月刊俳句界_No.028_01

 

 

 今月号には「特集 一目でわかる!芭蕉一門とその後」が組まれている。前回句誌には散文が多い、あるいは句誌では作者や作品を紹介し、顕彰する散文が目立つという意味のことを書いた。もしかするとそれもまた俳句の伝統で、俳聖・松尾芭蕉がその始まりかもしれない。もちろん現在の雑誌ジャーナリズムとは質は違うが、紀行文という形で俳句と散文を混淆させる形式を作ったのは芭蕉である。また芭蕉以降、紀行文の傑作は現れず、散文は俳文や俳論の形で書かれ、現在のような様式になっている。

 

 ちょっと話しが脇道に逸れるが、芭蕉や蕪村の全集を通読しておられる俳人は、どのくらいいるのだろうか。いわゆるプロの俳人を自称するなら、当然、読んでおられるのだろうと思いたい。やってみればわかるがそんなに大変な読書ではない。仕事の合間を縫ってでも、集中すれば二ヶ月くらいで読了できるはずである。もちろん全部頭の中に入るということはないが、通読しておけば、どこに何が書かれていたかという勘が働くようになる。また俳句文学の場合、プロを目指すなら芭蕉と蕪村全集の読破は必須だろう。

 

 芭蕉が俳句を文学として確立したことは疑いないが、散文を伴わない発句(独立俳句)をほぼ完璧な形にまで昇華したのは蕪村である。
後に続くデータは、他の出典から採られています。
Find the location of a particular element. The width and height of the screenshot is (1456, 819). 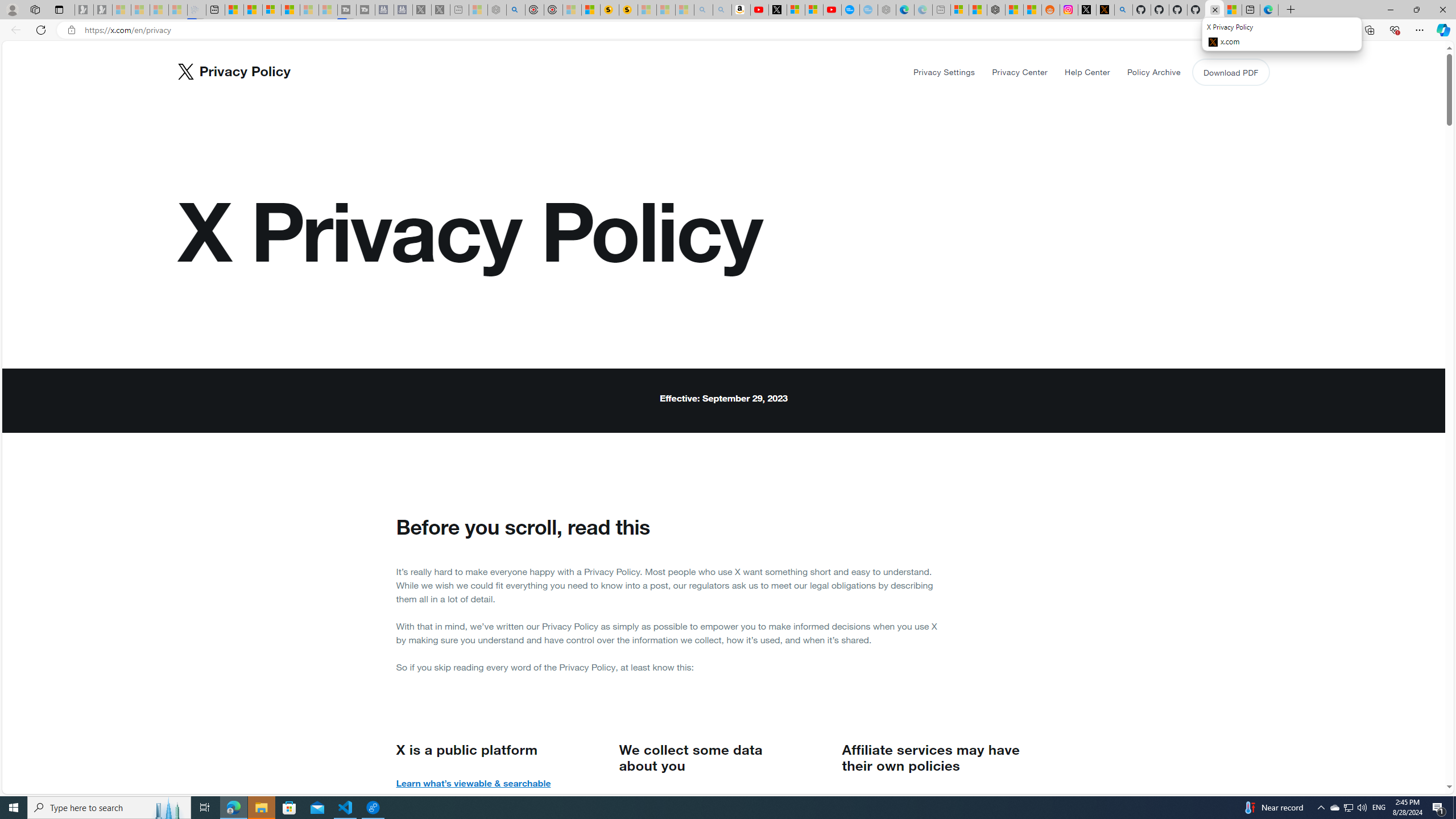

'Privacy Settings' is located at coordinates (944, 72).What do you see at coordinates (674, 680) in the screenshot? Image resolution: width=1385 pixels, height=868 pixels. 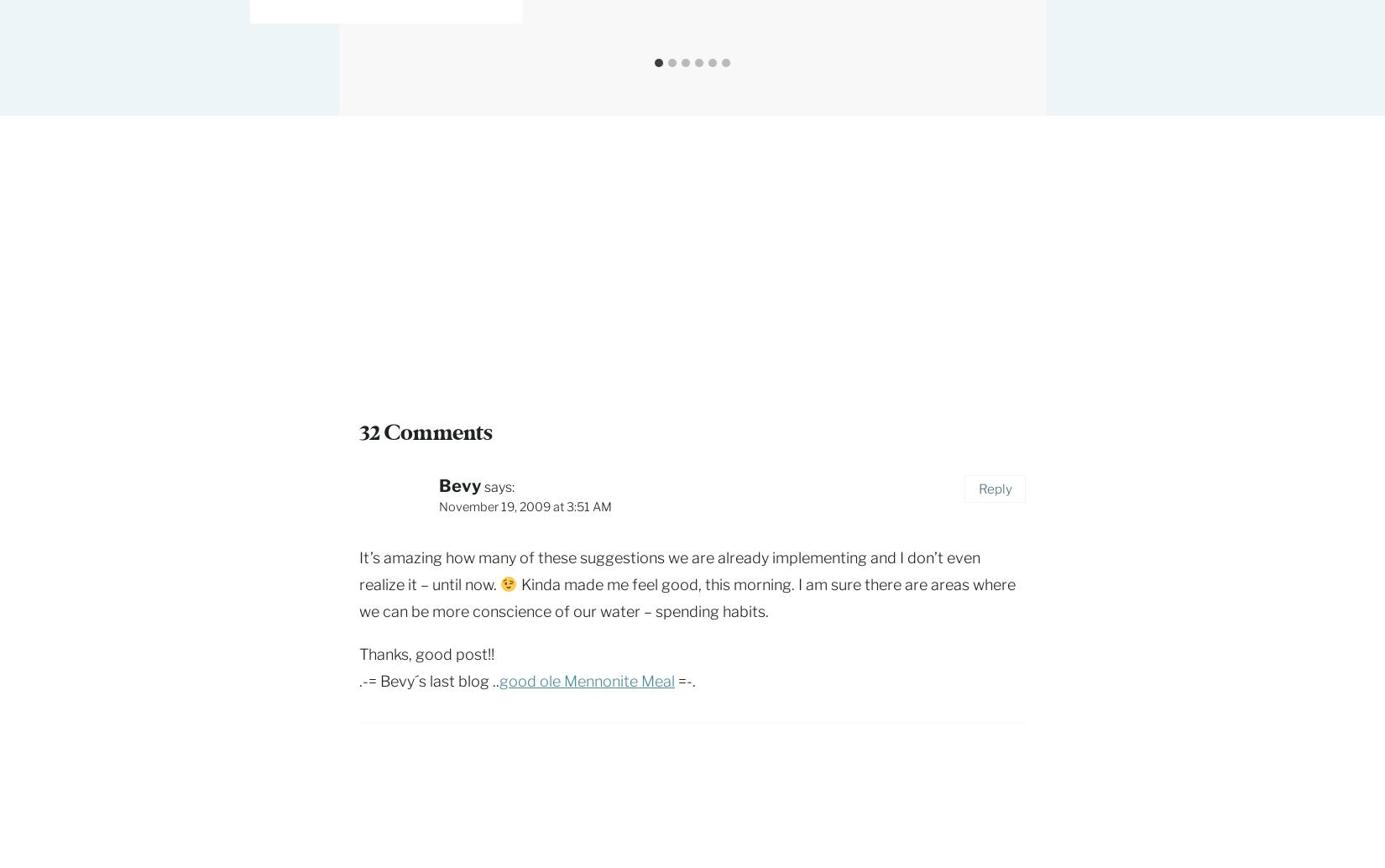 I see `'=-.'` at bounding box center [674, 680].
この二人が現在の俳句文学の基盤を作った。芭蕉、蕪村に、欲を言えば正岡子規の代表作をあらかた読めば、俳句文学の変遷のおおよそがわかるはずである。なお子規を読むときは、〝可能性としての子規〟という視点で読んだ方がいい。彼の人生は短い。子規は俳句の様々な可能性をぶちまけるようにして逝った。別に批判しているわけではないが、子規をきちんと読めば、高濱虚子の有季定型写生俳句、あるいは花鳥風月主義が、子規が持っていた俳句の可能性の一部でしかないことがわかるはずである。それが俳句の王道であるかどうかはまた別の問題である。

 

 また芭蕉蕪村に限らないが、全集を通読することは〝作家の全体性〟を把握する意味でも有益である。どんな作家でもいきなり素晴らしい作品を書き得たわけではない。試行錯誤の末にある高みに達している。また作家は原理的にほとんど一つのことしか主張(表現)していない。作家が抱えている文学のヴィジョンが、思考の深みや技術的な進歩によって徐々にその姿を現してくるのである。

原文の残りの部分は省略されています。